Matthew McConaughey recounts his visit to Uvalde after a mass shooting
Originally from Uvalde, Texas, Matthew McConaughey visited President Joe Biden and joined the White House briefing to recount his return to his hometown.
Ariana Triggs, USA TODAY
WASHINGTON — Actor and Uvalde native Matthew McConaughey demanded that lawmakers overcome political differences and pass gun reform measures in a powerful and impassioned speech during Tuesday’s White House press briefing.
“This shouldn’t be a partisan issue…but the people in power haven’t acted,” McConaughey said. “Can both sides rise above? Can both sides see beyond of the current political problem and admit that we have a life preservation problem on our hands?
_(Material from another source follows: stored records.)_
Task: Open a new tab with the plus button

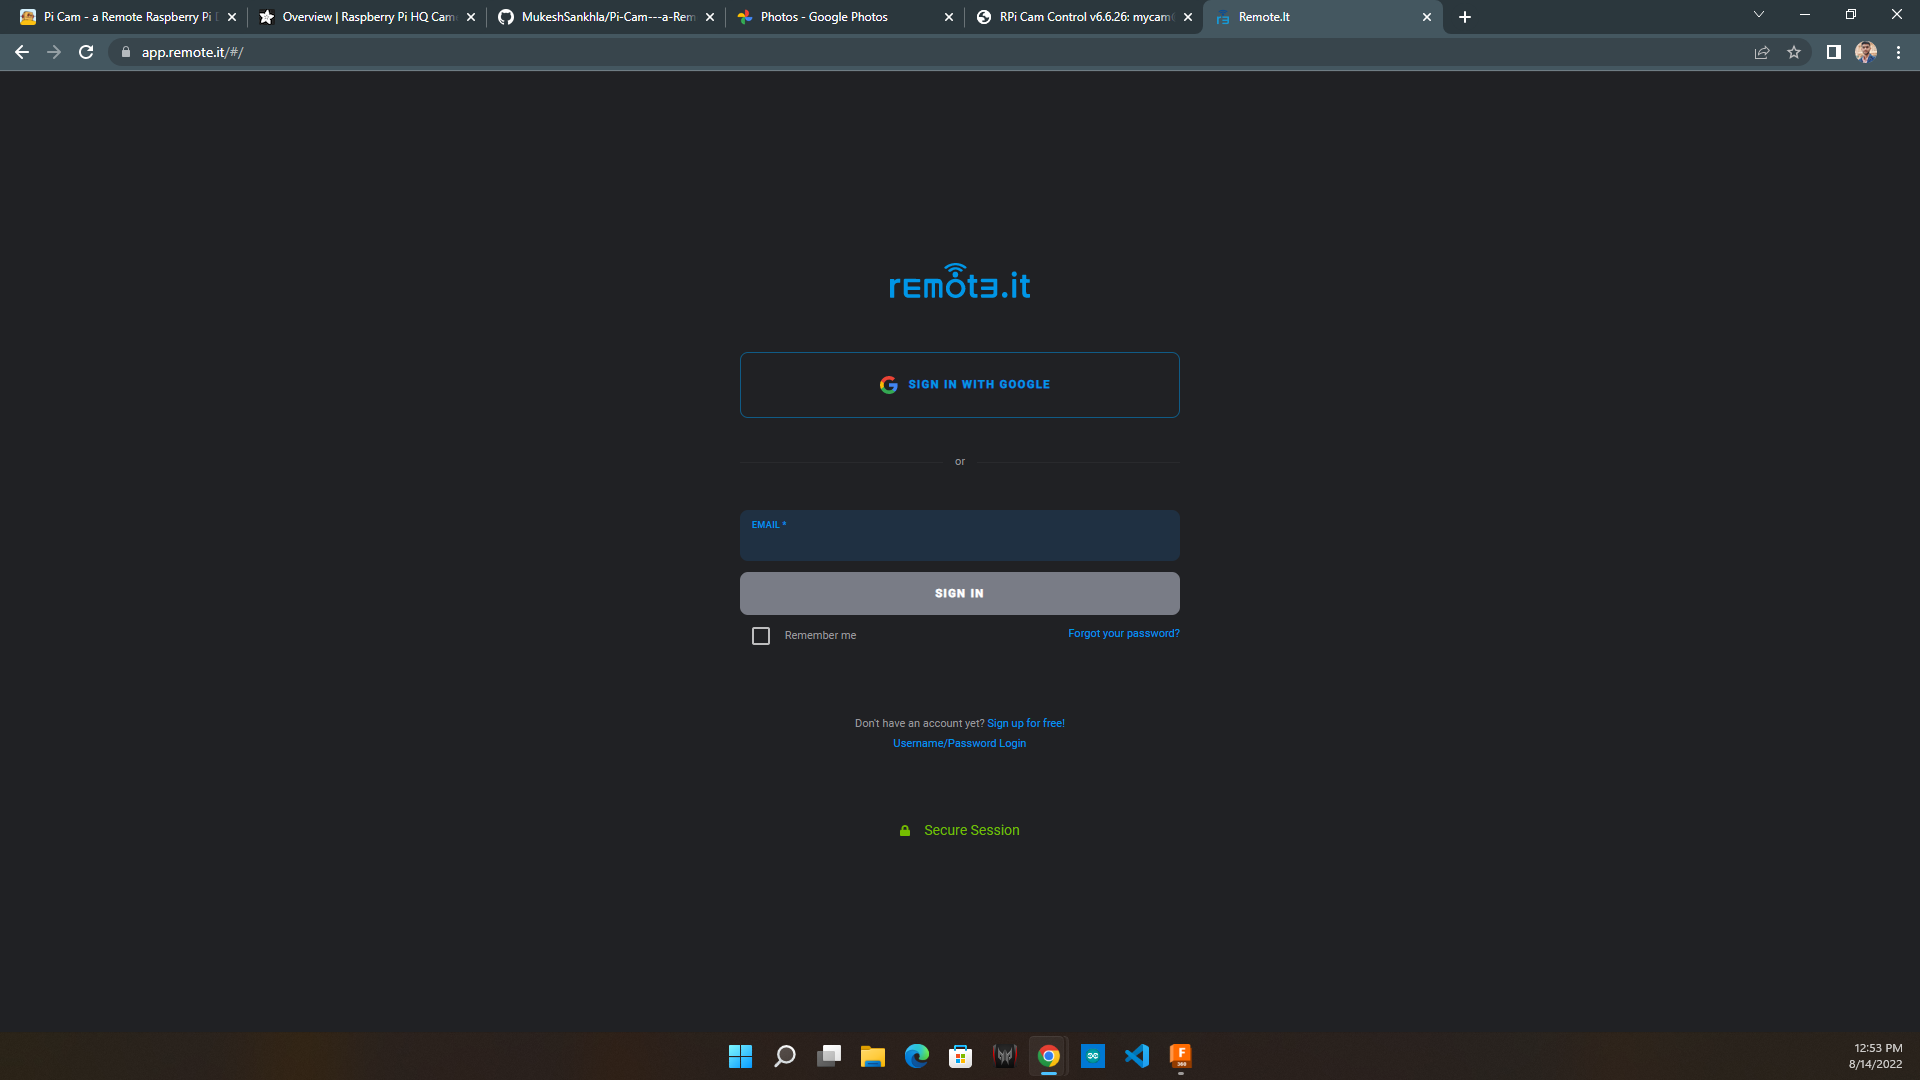Action: coord(1465,17)
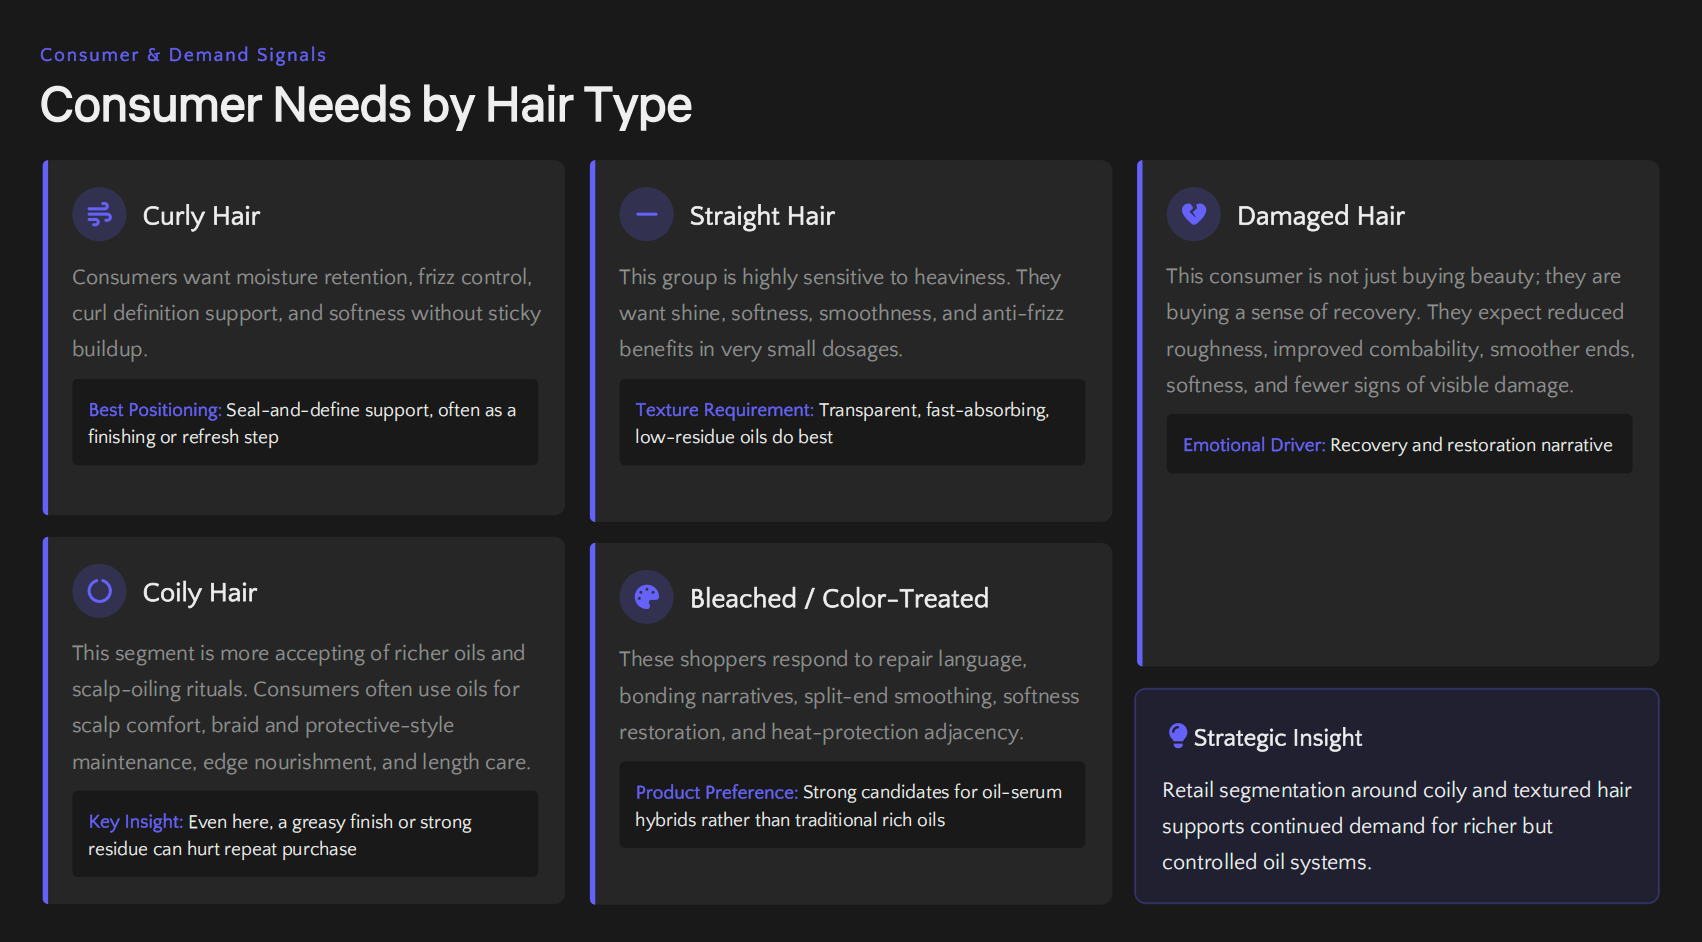Select the Damaged Hair card heading

click(1320, 216)
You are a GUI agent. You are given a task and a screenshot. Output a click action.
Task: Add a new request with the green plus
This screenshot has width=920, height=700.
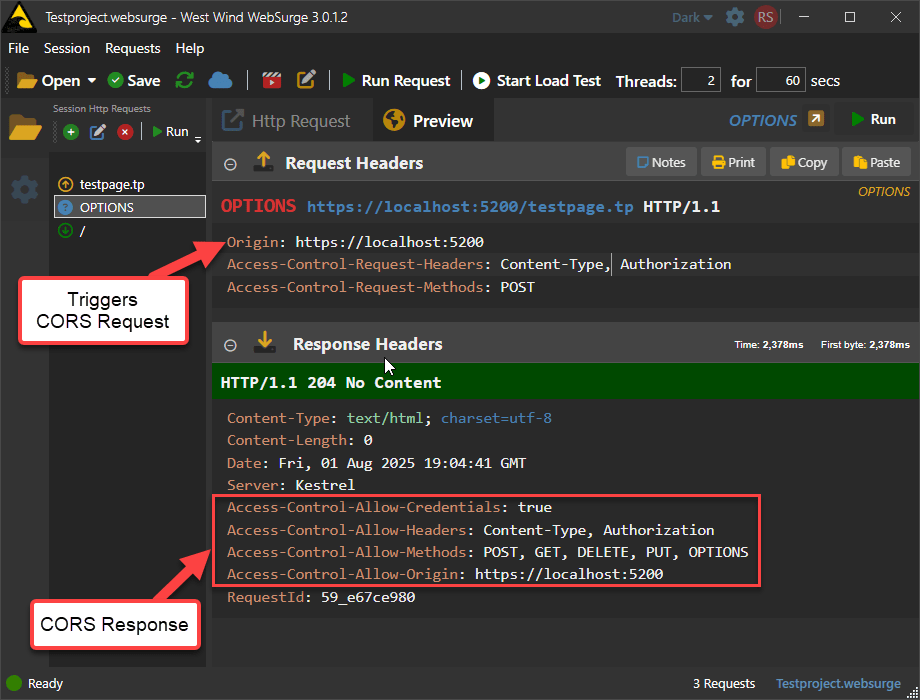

McConaughey and his wife, Camila, have spent much of the past week in his hometown meeting with the families of the 19 children and two teachers who were massacred in the May 24 shooting at Robb Elementary School.
“Children were left not just dead, but empty”
Having gained access to the White House press room podium after meeting President Joe Biden, an emotional McConaughey spoke for more than 20 minutes, at times choking back tears and slamming his hand on the lectern while sharing heartbreaking details on some of the victims.
He spoke of 10-year-old Alithia Ramirez’s passion for art while holding one of her drawings, and shared 9-year-old Maite Rodriguez’s dream of one day being a marine biologist.
After her death, Rodriguez’s body was identifiable only by her favorite shoes she wore every day — bright green Converses with a heart on her right toe, McConaughey said. Camila held these shoes, showing the room and the cameras as he spoke.
“The children were left not just dead, but hollow,” McConaughey said, describing the horrific injuries inflicted by the shooter’s AR-15 rifle. “How does the loss of these lives matter? As we honor and recognize the victims, we must recognize that this time (it) seems like something is different.
After: Matthew McConaughey: It’s time to act on gun liability
Matthew McConaughey calls for universal background checks and more gun reform measures
This week, McConaughey met with lawmakers from both sides of the aisle to push for meaningful gun reform legislation.
In an opinion piece published in the American-Statesman on Monday, and again at the White House on Tuesday, McConaughey called for universal background checks, raising the minimum age to buy a gun from 18 to 21, and demanding a mandatory waiting period to purchase assault weapons.
He has also backed “red flag” laws, which allow judges to temporarily remove guns from those deemed a danger to themselves and others.
“Responsible gun owners are tired of the Second Amendment being abused and misused by deranged individuals,” said McConaughey, a gun owner himself. “These regulations are not a step backwards. This is a step forward for civil society.
The U.S. House Committee on Oversight and Reform is scheduled to hold a hearing Wednesday morning on gun violence in which they will hear from several witnesses, including a fourth-grade student who survived the Uvalde shooting and two parents of one from Texas victims.
Sen. Chris Murphy, a Connecticut Democrat, is leading negotiations with Senate Republicans on gun reform measures.
According to White House press secretary Karine Jean-Pierre, Biden is optimistic about making progress.
“We haven’t seen this type of negotiations or this type of rapprochement on the two sides for a very long time. It’s been decades. He is therefore encouraged,” said Jean-Pierre, adding that the president is ready to approve the reforms that cross the narrowly divided Senate, even if they do not include all of his objectives.
“He thinks every step is a step forward,” Jean-Pierre said.